The coronavirus pandemic's impacts on the economy cannot be understated. In May, unemployment leapt to nearly 15%, marking the highest rate since the Great Depression. While jobs are coming back, the growth isn't enough. The latest jobs report released Friday morning shows that the U.S. job growth has slowed for the third month in a row; at this rate, it may take years for the economy to recover from the pandemic.
On Friday, the Bureau of Labor Statics released their September report, which showed the U.S. added 661,000 jobs during the month. That may seem like a lot, but to put that number into perspective, nearly 1.5 million jobs were added in August, 1.8 million in July, and 4.8 million in June. While the unemployment rate did lower to 7.9% from 8.4%, there was an increase in long-term unemployment (people who've been jobless for at least 27 weeks) to 2.4 million.
Overall, the report shows that the boon of jobs seen throughout the summer may be fading. In response to the BLS data, the Economic Policy Institute reported that at its current pace, the U.S. economy will take years to return to the pre-pandemic labor market. The EPI also pointed out that there are still significant racial disparities: The unemployment rates for Black (12.1%) and Hispanic workers (10.3%) are still far higher than white workers (7%).
Looking at job growth and economic recovery in this moment is complicated. While it's understandable that people want to see unemployment fall, it wouldn't necessarily be a good thing, given the pandemic is far from over (President Trump tested positive for coronavirus Friday morning) and there are concerns about people returning to work. Even celebrating those summer job additions without considering further context is unwise.
After all, Trump and other members of the Republican Party pushed states to "re-open" early. So sure, while a lot of jobs returned to the market, a number of workers were forced to choose between a paycheck and their health. Focusing only on economic recovery without considering that these numbers represent actual people who can become sick would be a disservice.

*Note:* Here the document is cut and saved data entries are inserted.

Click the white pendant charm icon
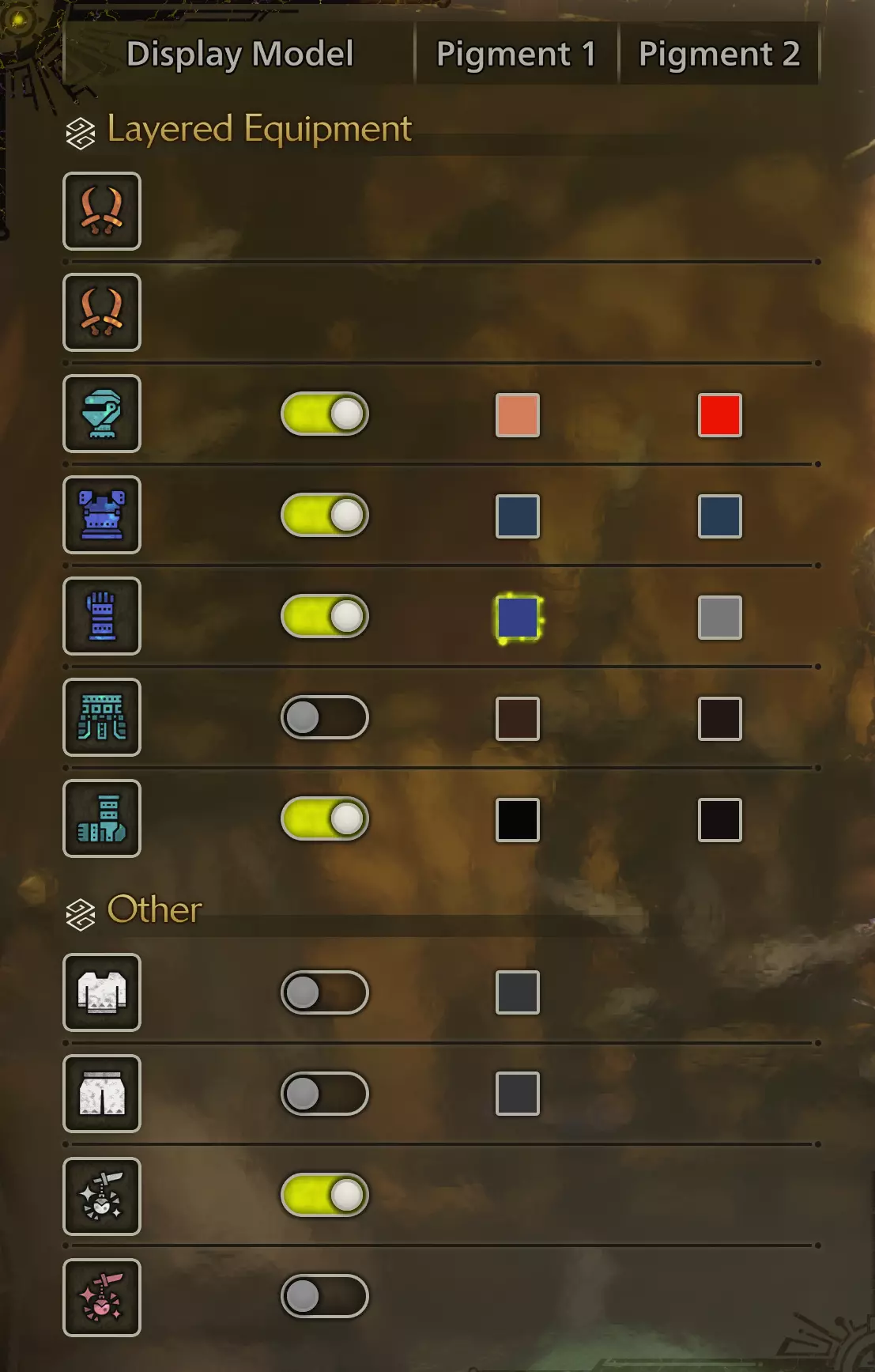 [x=102, y=1196]
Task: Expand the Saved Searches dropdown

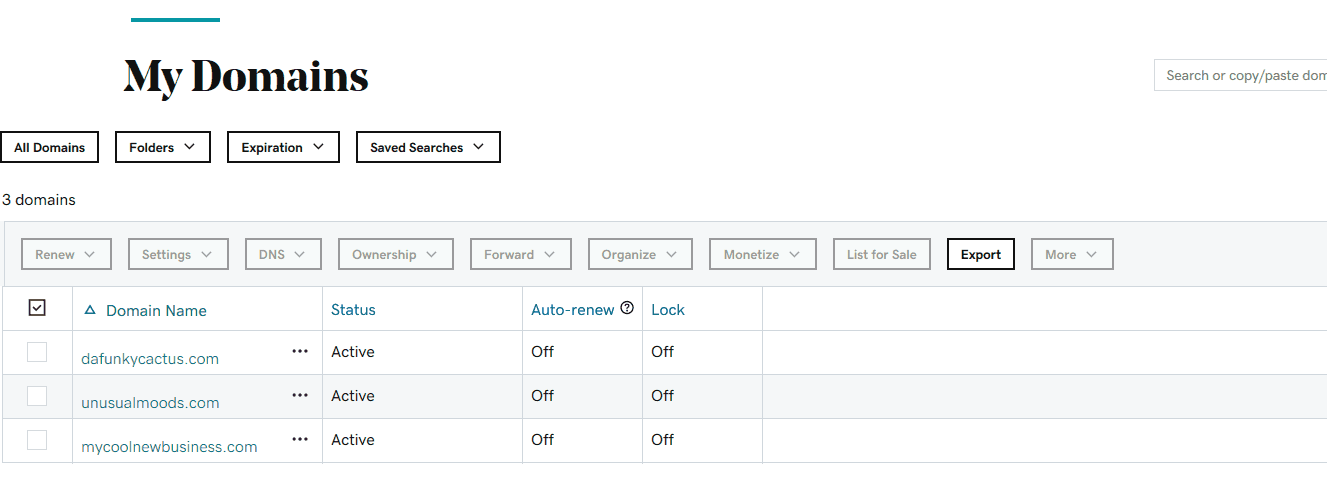Action: pyautogui.click(x=428, y=147)
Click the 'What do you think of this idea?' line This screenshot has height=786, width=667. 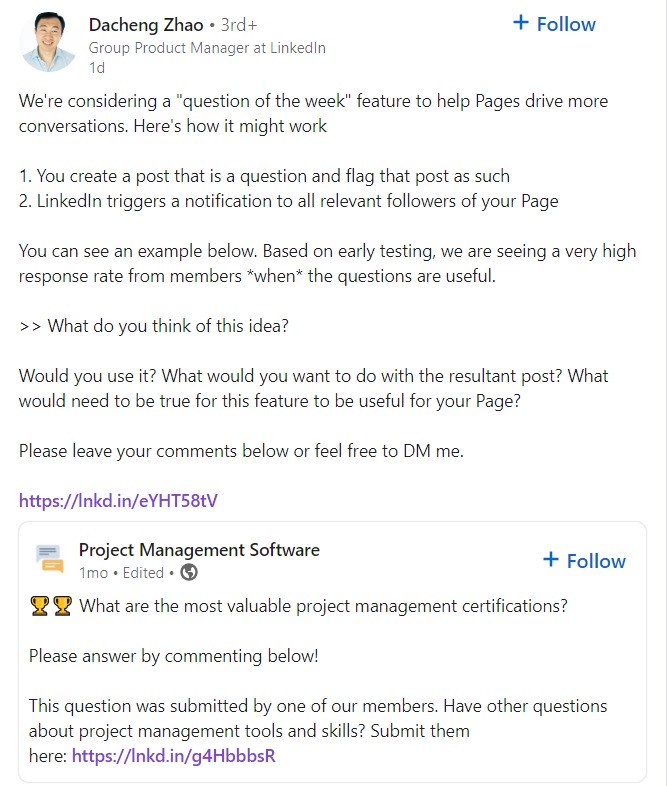153,326
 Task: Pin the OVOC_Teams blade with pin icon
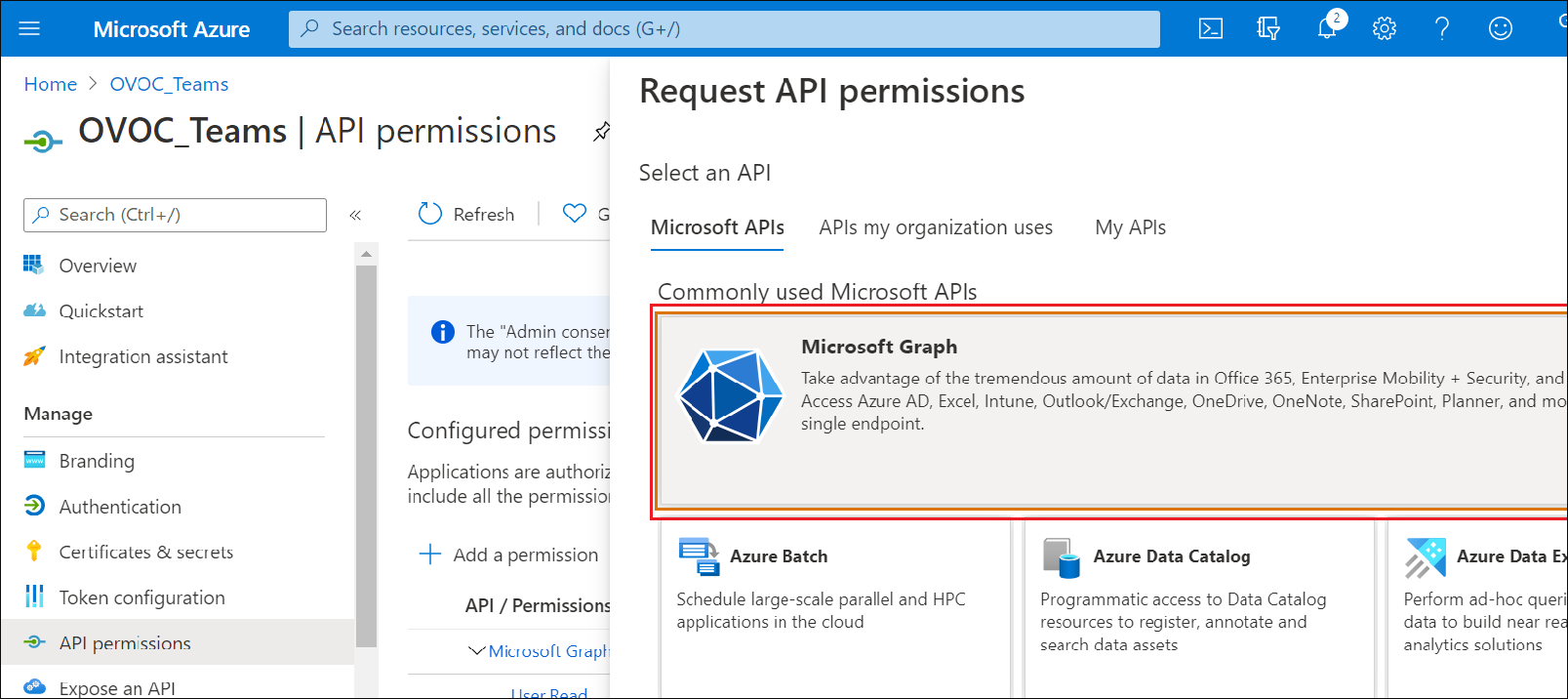[x=601, y=132]
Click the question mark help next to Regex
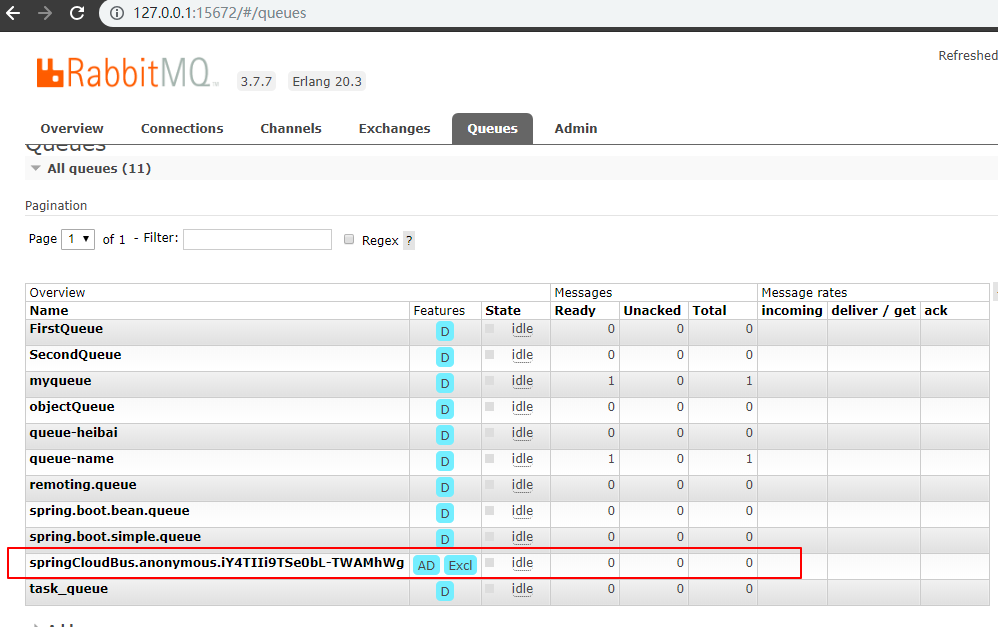This screenshot has height=627, width=998. coord(409,240)
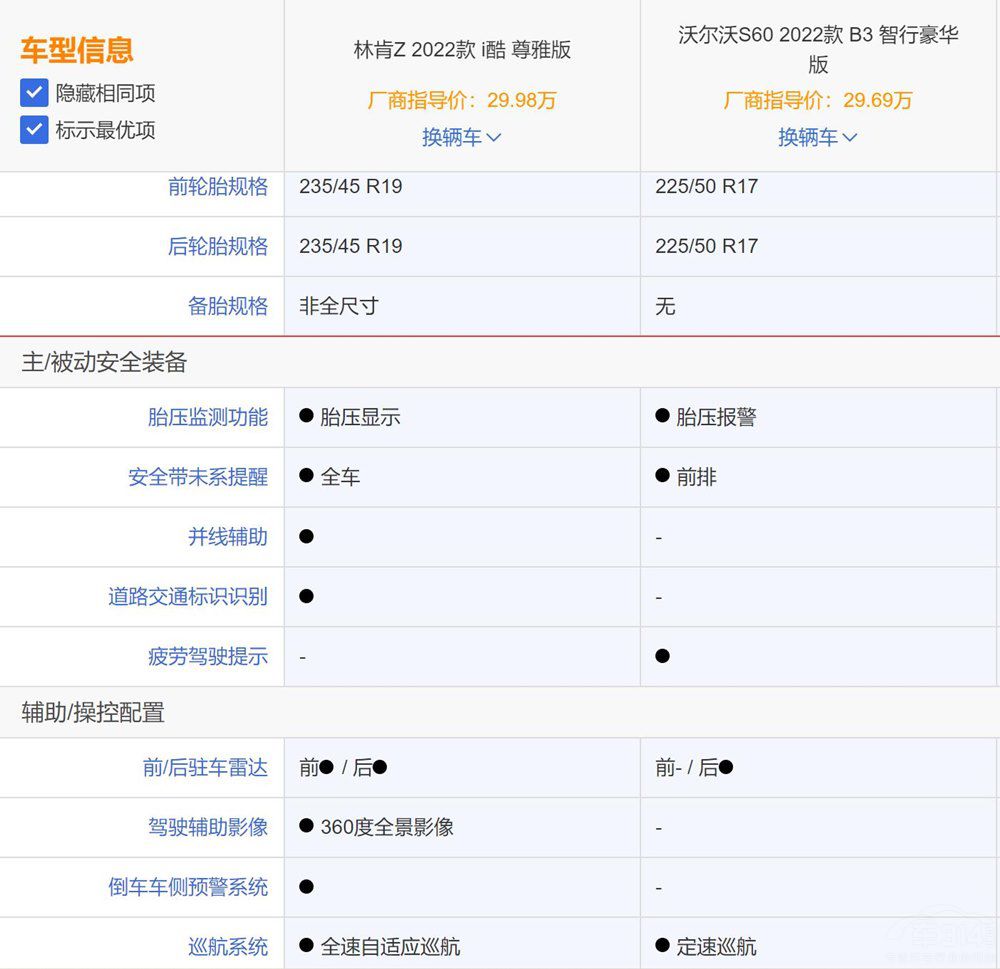Click the 后轮胎规格 row label

pyautogui.click(x=218, y=247)
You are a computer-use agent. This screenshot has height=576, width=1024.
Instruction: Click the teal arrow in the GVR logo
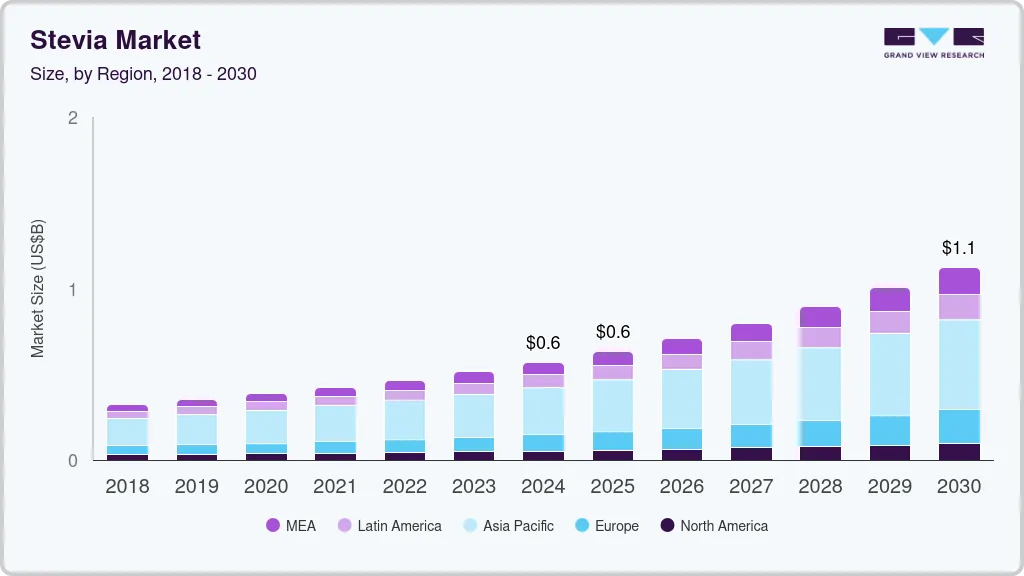(934, 34)
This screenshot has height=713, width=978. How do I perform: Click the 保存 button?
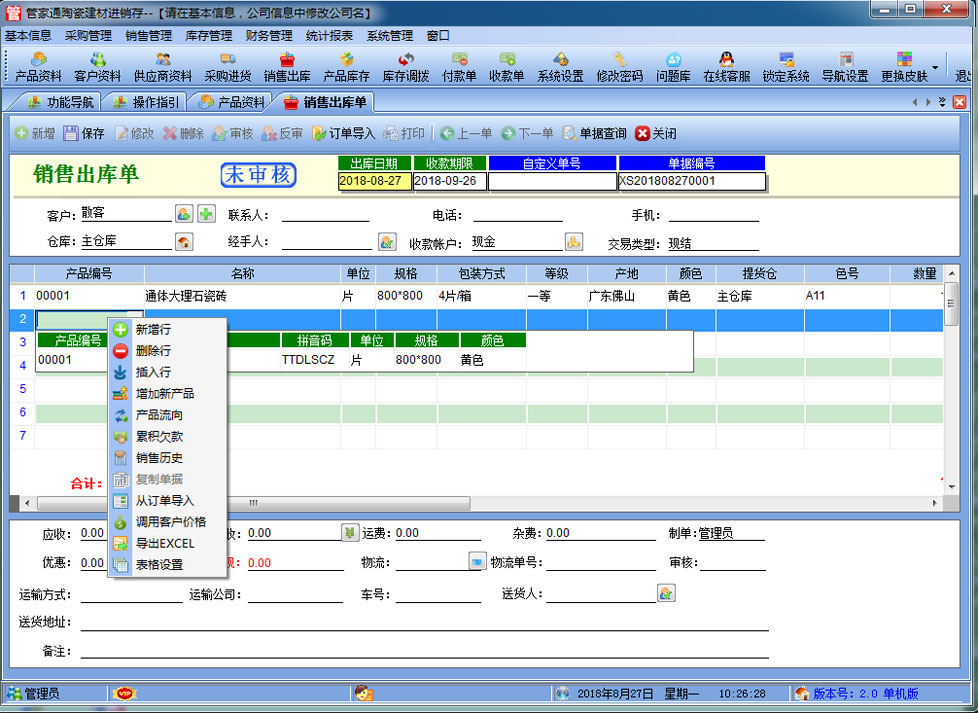pyautogui.click(x=84, y=133)
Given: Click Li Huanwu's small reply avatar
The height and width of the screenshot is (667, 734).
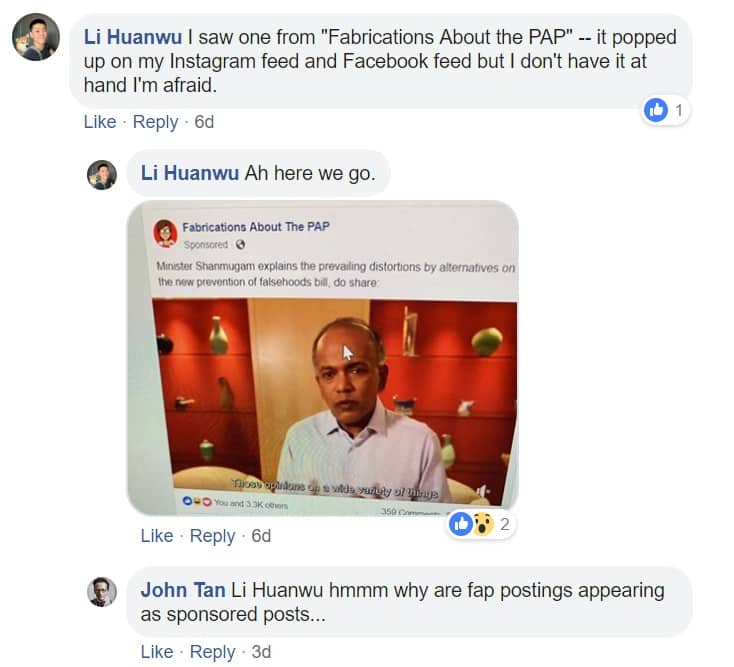Looking at the screenshot, I should pos(102,175).
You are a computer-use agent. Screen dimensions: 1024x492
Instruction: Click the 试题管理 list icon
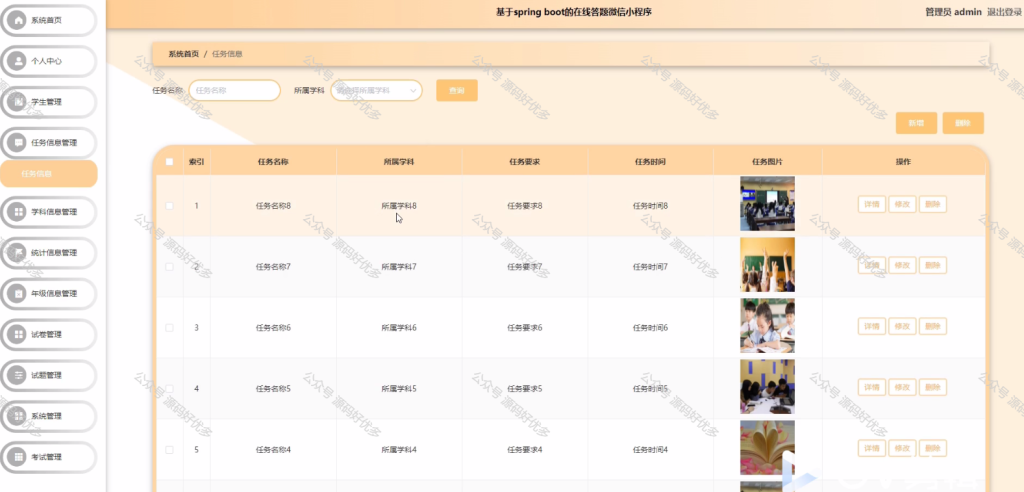pos(19,375)
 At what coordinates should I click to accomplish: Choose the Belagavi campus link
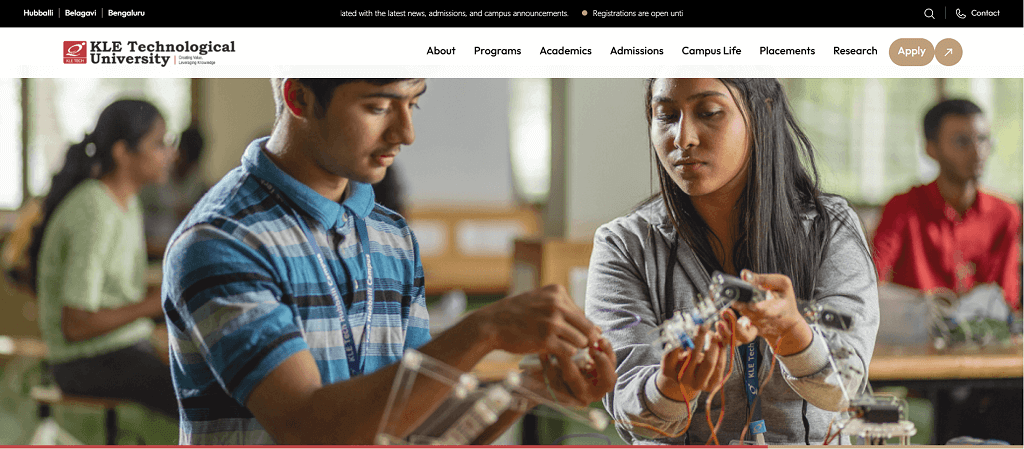(x=80, y=13)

Besides, in the midst of a pandemic, the federal government must shoulder responsibility for its people. For months, people have called on the Trump administration to do more, pointing out that a single $1,200 stimulus check isn't enough. With job growth slowing, even as Trump tries to rush recovery, it's abundantly clear that people need help. And given that Trump has the worst job losses on record heading into the election, it may become more of a central issue as November approaches.